上場来最高の分配金水準のジャパン・ホテル・リート投資法人/アイビー総研 関 大介

2025-02-28

関 大介

1. 分配金は上場来最高額をさらに更新へ

ホテル特化型のジャパン・ホテル・リート投資法人(JHR)は、2月25日に2024年12月期決算実績及び2025年12月期業績予想を公表した。なお、JHRはJ-REIT市場で唯一年1回決算の銘柄となっている。
JHRの2024年12月期決算は1口当たり実績分配金が3,937円となり、上場来最高額の2018年12月期3,890円を更新した。また2025年12月期の予想分配金は4,461円と更新する見込みとなっている(図表)。
増配理由は、ホテル収益などで変動する賃料が増加しているためだ。賃貸収入に占める変動賃料の割合は、2024年12月期に50.2%と初めて50%を超え、2025年12月期は51.1%まで上昇する予想となっている。主な要因は、2025年12月期のRevPAR(※)が前期比で8.9%増加する予想をしていることだ。

※ホテル客室の収益性を示す指標。客室単価×稼働率で算出する。


2. 価格低迷の理由

業績は堅調なJHRであるが、価格は低迷している。2025年12月期の業績予想は、1月24日に公表済で2月25日の決算発表でも据え置かれた。その時点での2024年12月期予想分配金は3,890円であったため、2025年12月期は15%近い増配予想を公表済であった。しかし価格は2月26日時点で1月との変動はなく、分配金が増加し価格が上昇していないため、分配金利回りは6.3%(2月26日時点)と高い状態になっている。

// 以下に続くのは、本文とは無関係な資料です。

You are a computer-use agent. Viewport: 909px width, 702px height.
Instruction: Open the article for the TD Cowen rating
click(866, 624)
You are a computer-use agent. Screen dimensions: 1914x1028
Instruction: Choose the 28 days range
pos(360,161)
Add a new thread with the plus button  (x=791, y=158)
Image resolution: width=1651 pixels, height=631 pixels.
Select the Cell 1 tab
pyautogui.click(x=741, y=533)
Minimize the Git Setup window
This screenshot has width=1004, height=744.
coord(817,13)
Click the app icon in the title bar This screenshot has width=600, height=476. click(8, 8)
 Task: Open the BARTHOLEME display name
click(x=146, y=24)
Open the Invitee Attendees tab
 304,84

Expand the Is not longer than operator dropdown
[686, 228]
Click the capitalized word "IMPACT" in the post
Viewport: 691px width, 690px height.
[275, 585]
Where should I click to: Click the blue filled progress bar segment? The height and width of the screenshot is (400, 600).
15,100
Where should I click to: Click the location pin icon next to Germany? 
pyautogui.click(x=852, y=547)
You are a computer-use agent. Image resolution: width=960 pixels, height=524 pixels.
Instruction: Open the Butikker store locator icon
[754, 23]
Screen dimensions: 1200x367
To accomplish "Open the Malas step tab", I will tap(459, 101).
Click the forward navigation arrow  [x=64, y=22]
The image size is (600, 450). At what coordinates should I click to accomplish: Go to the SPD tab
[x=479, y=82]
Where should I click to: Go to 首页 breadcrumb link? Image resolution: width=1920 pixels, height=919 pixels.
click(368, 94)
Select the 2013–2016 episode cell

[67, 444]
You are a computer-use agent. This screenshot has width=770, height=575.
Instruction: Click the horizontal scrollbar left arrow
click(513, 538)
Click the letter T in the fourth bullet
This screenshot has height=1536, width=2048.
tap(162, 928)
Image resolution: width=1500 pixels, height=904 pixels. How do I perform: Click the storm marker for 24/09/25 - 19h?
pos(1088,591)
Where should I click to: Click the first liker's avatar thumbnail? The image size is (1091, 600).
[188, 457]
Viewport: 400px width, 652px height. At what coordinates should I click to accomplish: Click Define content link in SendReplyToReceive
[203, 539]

価格低迷の理由は、ホテル系銘柄全体が軟調に推移していることに加え、投資家がJHRの増資を懸念していたためだと考えられる。上記の通り、JHRは1月24日に2025年12月期業績予想を公表しているが、JHRの旗艦物件となる「ヒルトン福岡シーホーク」の取得(644億円弱)を行ったためだ。
この物件取得は増資ではなく借入金で資金調達を行なうとしたため、JHRの総資産の対する借入金比率は2024年12期末の41.1%から47.9%まで上昇する。借入金比率が大幅に上昇することが明確になっていたため、投資家は増資で借入金比率の低下を図ると想定していた可能性が高い。
JHRは決算公表に併せて行った決算説明会で、今後は保有物件の含み益を反映した時価借入金比率を目安に運用を行っていくとしている。含み益率が36%もあるため、簿価ベースでの借入金比率に拘らないという方針だ。また現状の価格では増資が難しいとの認識も示しており、優良物件取得の場合には物件入替えも行なう可能性を示している。


3. 投資ポイントと注意点

まず先に注意点を挙げると、JHRは他のJ-REITとは大幅に異なる点があることを認識しておく必要がある点だ。J-REITは「安定的な賃貸収益を基に投資家に分配する仕組み」が特徴であるが、JHRは変動賃料の比率が極めて高くなっている。
さらに前述の図表の通り、2020年12月期から2022年12月期まで大幅な減配となった要因は、変動賃料が生じなくなっただけではなく、スポンサー運営のホテルに対し固定賃料も減免したためだ。ホテル系銘柄は、星野リゾート・リート投資法人(3287)除き、他のホテル系銘柄も同様に減免を行っている。従ってホテル系銘柄に関しては、大幅な減配が一定期間継続するという他のオフィス系等のJ-REITとは異なるという点を考慮して投資する必要がある。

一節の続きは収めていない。